Praat notes

From Helpful
Jump to navigation Jump to search

Articulation

Formants

Phonetic scripts

Prosody

Intonation, stress, focus

Speech processing · Praat notes · Praat plugins and toolkit notes · Praat scripting notes


This article/section is a stub — some half-sorted notes, not necessarily checked, not necessarily correct.
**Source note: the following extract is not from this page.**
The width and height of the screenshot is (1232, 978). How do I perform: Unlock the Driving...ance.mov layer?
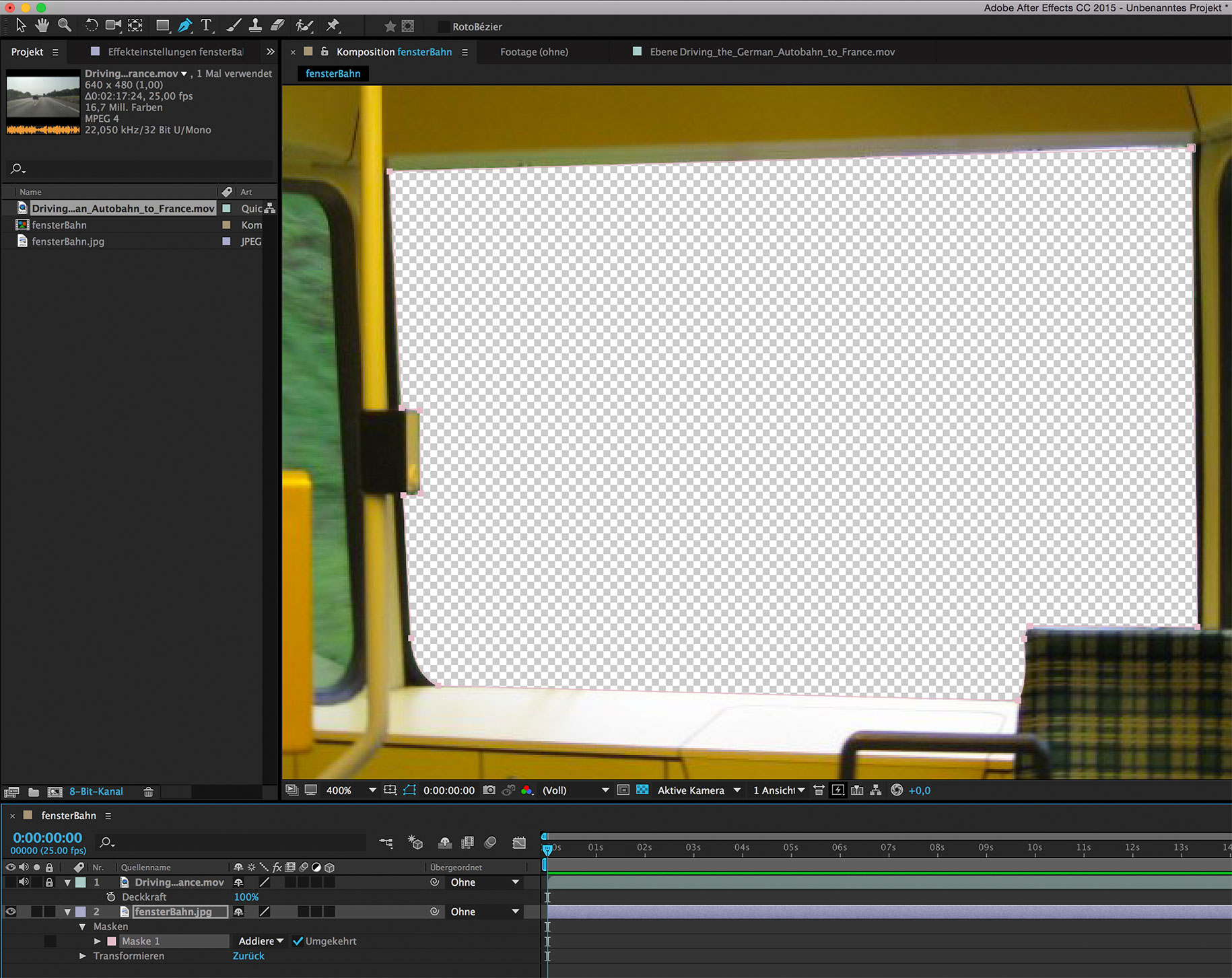pos(49,882)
Feel free to ignore, or tell me about it.

How Praat thinks

The list

Loading files gives them an entry in the list.

You can save items from the list.

You can select one or more objects from the list, to then use one of the (applicable) buttons, to do something useful with this object, ot combination of objects.
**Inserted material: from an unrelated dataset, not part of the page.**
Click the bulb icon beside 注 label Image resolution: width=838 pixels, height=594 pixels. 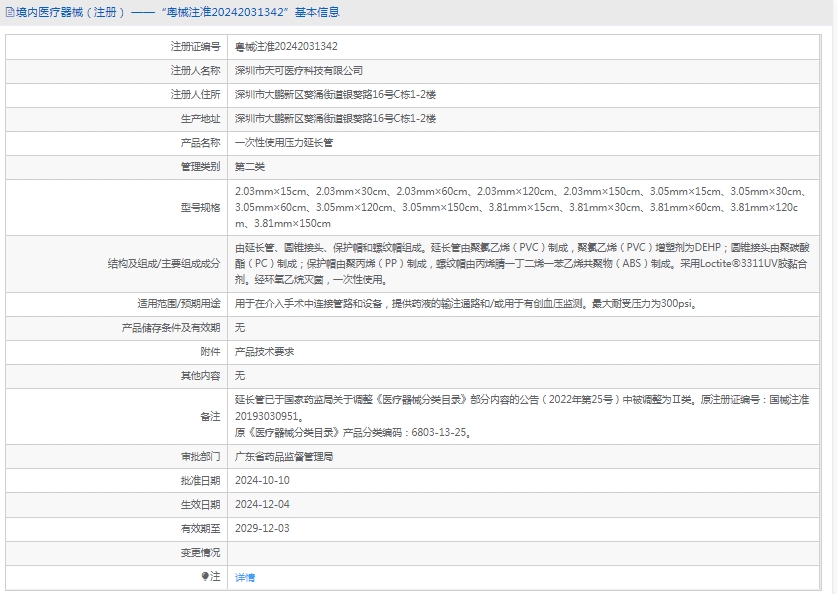206,577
Aside from selecting by hand and pressing a button.

You can also select them programmatically, by name or by id (a serial numbering, the how-manieth that was added(verify)).

This means you can create scripts do do things for you -- and use the interactible commands they create as building blocks for larger scripts.
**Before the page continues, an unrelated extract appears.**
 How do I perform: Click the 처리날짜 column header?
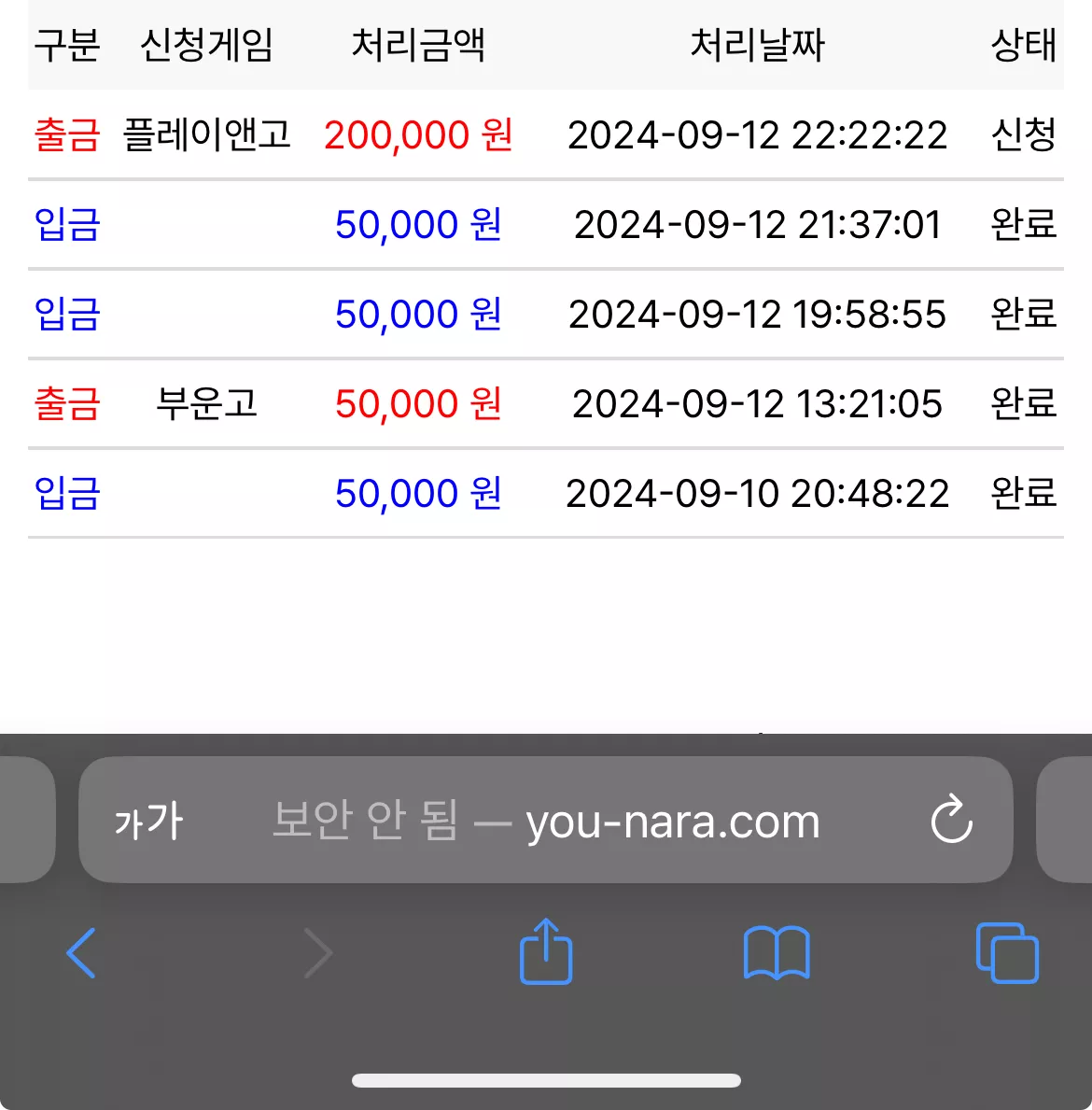757,46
...but more on scripting later.


You would be forgiven to think this is a project you can save.

It is not.

You can not save the list itself.

The list is itself a temporary scratch area - it cannot be remembered between runs of Praat.

Whether you're working interactively or writing scripts, You have to keep track of what you are doing right now,

So the list represents something like "the things I need for what I am currently working on".

Suggestion: Think like a database

Objects and object combinations

Many objects will have a View & Edit to, well, view and possibly edit it.


There are also combinations of objects that bring up new buttons (based on the combination of types)

There are also hints -- e.g. buttons with questionmarks, like TextGrid's "Edit with Sound?" suggests that if you select a Sound and a TextGrid, you will get a new button.

For example:

  • Sound and Textgrid has a View & Edit that combines those two object's basic view, meant for annotations


Not everything that exists is hinted at, mind

e.g. Sound and Pitch


Object types

There are quite a few object types, many of which you may never use.


Roughly in order of how quickly you will probably see or need it:


Some of the more commonly used object types

Sound[1]

waveform/PCM data
often mono, but can be multi-channel
View & Edit shows waveform and spectrogram
as the legend hints:
blue trace is pitch (note it's on a different Y axes from the shown spectrogram, because it'd otherwise be at the bottom)
red dots are formant places
green/yellow is intensity
pulses are shown in the waveform

LongSound[2]

for things that won't necessarily fit in memory (this is less of a concern these days)
more restricted than Sound (verify)


Spectrogram

spectrum over time (STFT), defaulting to a 50ms window length
if you only care to see this visual, you may not need to create a Spectrogram object, in that things that include sound data (e.g. Sound object, Manipulation object) tend to show a spectrogram in their View & Edit


Manipulation

LPC/PSOLA style speech analysis of Sound object
View & Edit shows a
pulses (if extracted becomes a PointProcess)
estimated pitch (extracted as PitchTier)
duration (extracted as DurationTier)
contains a little more
in particular the original Sound, e.g. for comparison's sake


Pitch

periodicity candidates over time
in equally sized/spaced frames (note that the evidence for these may come from different amount of pulses, and pitchtiers) show them that way

PitchTier[3]

basically a set of (timestamp, pitch_in_hz)
probably extracted via a Manipulation object
Praat itself, if asked about pitch at a point, interpolates between these points (and extends outwards before the first and after the last value)
can also be altered (and drawn) to resynthesize LPC/PSOLA type things with different vocal pitch


Intensity[4]

Intensity is at regular interval

IntensityTier[5] - amplitude envelope

(timestamp, intensity)


PointProcess[6]

a sequence of points in time, e.g. marking vocal pulses
mostly related to from LPC/PSOLA pitch stuff



Strings[7]

ordered list of strings

Table


Matrix


More specific and/or lesser-used object types

ExperimentMFC - Multiple Forced Choice[8] style listening experiment



The praat picture window

Mainly used for making plots from data. ...which can then be saved as raster (PNG) or vector (EPS, PDF).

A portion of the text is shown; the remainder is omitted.